How to See Shanghai in Just 1 Weekend
A breathtaking gateway to China and home to 24 million, Shanghai's cutting edge vibe is evident from the moment you land at the airport. Opt to hurtle from Pudong International into the city on the 267 mph Maglev train — how's that for making an entrance? Once you've arrived, here's your guide to shopping, making every meal memorable, and immersing yourself in both Shanghai's rich heritage and futuristic architecture, even if you have just 36 hours to do so.
Kick off your weekend with a visit to the Power Station of Art, China's first state-run museum dedicated to contemporary art. Housed in a one-time industrial power plant, the museum opened its doors in 2012 and boasts impressive views of the Huangpu River from its fifth-floor deck.

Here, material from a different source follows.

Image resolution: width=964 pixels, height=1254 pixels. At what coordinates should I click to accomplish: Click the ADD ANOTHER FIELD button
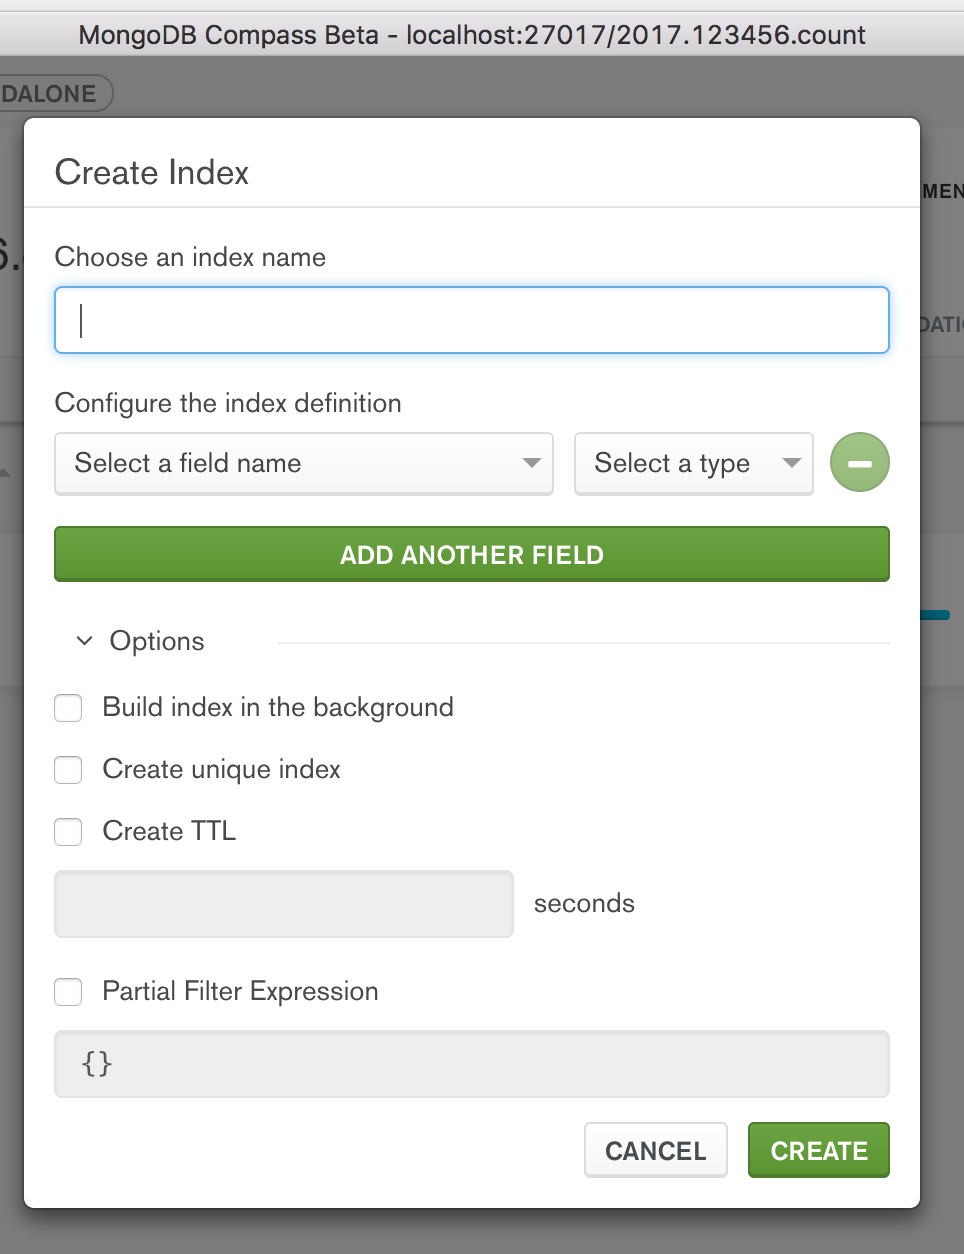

Splurge on your first night in Shanghai with an upscale Cantonese dinner and cocktails with skyline views at chic hotspot Hakkasan. Favorite menu picks include the dim sum platter and crispy duck with caviar. For a showstopper of a cocktail, try the Smoky Negroni (complete with Grand Marnier "smoke"). Afterward, hit up the legendary Jazz Bar at the Fairmont Peace Hotel for a throwback to glamorous 1920s/30s Shanghai. The Old Jazz Band, which performs daily from 6:30 p.m., features six members with an average age of 82. Most impressive.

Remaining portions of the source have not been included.